**What to work on:** Locate the word "agent" in the data below, then copy every line that holds it.

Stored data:
────────────────

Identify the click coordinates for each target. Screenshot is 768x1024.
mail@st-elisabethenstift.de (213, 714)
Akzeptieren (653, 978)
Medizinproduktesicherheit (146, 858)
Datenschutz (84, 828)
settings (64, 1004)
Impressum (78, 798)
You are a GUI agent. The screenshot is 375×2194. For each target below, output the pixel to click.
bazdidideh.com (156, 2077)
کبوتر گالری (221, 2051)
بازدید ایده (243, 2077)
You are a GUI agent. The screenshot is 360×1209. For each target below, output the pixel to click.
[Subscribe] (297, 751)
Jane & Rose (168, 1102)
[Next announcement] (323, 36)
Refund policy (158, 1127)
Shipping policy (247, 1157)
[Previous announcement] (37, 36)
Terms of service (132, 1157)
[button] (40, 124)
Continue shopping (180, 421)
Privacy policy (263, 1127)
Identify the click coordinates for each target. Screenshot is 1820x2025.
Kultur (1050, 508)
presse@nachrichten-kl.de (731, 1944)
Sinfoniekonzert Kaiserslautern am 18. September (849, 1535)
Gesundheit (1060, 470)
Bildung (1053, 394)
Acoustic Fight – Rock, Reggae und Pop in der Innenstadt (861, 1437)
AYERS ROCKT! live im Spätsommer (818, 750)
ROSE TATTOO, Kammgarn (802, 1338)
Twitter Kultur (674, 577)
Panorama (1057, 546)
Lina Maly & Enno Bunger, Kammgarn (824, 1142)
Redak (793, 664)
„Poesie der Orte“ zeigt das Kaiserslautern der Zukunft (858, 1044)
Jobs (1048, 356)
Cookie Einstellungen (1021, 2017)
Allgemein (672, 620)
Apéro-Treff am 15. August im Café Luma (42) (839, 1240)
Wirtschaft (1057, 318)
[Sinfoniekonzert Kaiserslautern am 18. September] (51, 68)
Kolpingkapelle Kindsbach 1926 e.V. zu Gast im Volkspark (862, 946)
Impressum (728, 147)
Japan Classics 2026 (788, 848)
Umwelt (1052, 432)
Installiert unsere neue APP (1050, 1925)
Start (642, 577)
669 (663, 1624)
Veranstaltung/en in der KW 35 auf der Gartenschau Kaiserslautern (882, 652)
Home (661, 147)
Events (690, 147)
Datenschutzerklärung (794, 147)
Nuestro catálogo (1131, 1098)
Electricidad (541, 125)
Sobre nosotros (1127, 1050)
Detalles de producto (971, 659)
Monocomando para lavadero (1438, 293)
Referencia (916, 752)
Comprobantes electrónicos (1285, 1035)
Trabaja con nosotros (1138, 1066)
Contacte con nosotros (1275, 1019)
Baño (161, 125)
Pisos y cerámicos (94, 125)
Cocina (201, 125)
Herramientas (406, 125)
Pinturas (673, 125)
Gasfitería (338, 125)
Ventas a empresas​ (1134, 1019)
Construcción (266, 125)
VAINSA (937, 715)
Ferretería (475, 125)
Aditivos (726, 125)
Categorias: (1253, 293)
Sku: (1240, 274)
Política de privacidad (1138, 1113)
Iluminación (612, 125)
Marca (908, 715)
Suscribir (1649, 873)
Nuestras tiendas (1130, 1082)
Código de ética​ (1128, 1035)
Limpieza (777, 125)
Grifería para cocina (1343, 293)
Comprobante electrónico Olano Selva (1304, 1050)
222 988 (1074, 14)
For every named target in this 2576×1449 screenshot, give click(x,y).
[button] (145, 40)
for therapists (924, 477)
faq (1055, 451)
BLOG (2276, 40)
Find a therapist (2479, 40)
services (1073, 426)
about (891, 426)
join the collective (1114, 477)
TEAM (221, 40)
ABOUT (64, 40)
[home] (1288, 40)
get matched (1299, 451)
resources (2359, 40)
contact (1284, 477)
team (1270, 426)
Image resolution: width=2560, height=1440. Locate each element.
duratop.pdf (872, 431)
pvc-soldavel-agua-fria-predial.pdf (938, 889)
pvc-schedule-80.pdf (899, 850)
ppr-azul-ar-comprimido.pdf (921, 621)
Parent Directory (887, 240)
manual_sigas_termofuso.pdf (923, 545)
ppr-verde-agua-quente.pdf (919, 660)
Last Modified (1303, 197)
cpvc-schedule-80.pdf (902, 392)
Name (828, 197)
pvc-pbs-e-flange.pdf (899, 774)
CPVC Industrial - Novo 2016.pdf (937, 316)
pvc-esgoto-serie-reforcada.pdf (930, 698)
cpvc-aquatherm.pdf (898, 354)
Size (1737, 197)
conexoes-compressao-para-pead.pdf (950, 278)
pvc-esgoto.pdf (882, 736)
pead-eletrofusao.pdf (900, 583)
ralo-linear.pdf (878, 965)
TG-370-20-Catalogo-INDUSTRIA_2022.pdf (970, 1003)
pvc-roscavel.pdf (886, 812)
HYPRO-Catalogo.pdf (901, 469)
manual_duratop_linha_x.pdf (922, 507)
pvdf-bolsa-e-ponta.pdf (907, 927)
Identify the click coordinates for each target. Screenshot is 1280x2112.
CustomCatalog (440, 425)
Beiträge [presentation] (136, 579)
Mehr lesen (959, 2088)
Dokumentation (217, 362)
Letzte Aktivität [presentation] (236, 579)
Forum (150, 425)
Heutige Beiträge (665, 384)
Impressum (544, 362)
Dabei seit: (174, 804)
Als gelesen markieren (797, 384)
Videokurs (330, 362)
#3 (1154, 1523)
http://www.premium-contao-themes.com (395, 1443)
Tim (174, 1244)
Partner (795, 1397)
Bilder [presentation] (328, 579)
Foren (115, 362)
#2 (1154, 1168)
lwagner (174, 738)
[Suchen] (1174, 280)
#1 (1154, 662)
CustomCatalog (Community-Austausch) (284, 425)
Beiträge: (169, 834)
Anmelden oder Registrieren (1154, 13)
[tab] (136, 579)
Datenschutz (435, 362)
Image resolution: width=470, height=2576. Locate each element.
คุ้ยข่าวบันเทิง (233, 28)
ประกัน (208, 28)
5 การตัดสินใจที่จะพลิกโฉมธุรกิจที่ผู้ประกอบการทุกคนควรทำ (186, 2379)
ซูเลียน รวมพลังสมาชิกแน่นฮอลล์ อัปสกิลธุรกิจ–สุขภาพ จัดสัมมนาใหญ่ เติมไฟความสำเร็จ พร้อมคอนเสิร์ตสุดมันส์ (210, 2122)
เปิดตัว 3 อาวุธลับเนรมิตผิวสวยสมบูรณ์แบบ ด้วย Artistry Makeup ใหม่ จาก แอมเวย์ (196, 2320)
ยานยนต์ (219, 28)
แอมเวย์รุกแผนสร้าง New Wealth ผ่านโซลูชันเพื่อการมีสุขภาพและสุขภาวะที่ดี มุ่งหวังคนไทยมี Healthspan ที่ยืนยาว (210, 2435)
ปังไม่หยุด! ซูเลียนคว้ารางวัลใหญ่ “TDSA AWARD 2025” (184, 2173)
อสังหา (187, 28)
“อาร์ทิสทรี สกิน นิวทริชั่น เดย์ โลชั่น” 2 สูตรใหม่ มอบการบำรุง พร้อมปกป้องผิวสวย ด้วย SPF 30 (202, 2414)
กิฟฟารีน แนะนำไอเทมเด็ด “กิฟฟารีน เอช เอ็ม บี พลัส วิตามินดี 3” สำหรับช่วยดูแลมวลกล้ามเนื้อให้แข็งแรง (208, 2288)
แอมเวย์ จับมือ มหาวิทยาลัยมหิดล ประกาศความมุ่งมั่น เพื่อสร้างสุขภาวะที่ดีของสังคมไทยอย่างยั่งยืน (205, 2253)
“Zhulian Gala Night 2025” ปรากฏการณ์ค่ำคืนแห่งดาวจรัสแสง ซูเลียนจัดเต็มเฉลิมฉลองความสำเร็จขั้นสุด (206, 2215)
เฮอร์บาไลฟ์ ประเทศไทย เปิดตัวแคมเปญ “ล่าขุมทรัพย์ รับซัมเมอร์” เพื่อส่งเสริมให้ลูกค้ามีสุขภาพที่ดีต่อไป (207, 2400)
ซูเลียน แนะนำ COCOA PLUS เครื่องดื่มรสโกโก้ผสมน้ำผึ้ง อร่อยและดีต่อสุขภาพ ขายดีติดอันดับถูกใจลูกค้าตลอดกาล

────────────────

**Exercise answer:**
You are a GUI agent. The screenshot is 375×2194. For each target below, output the pixel to click.
You are a GUI agent. The screenshot is 360×1209. For each target below, output the pixel to click.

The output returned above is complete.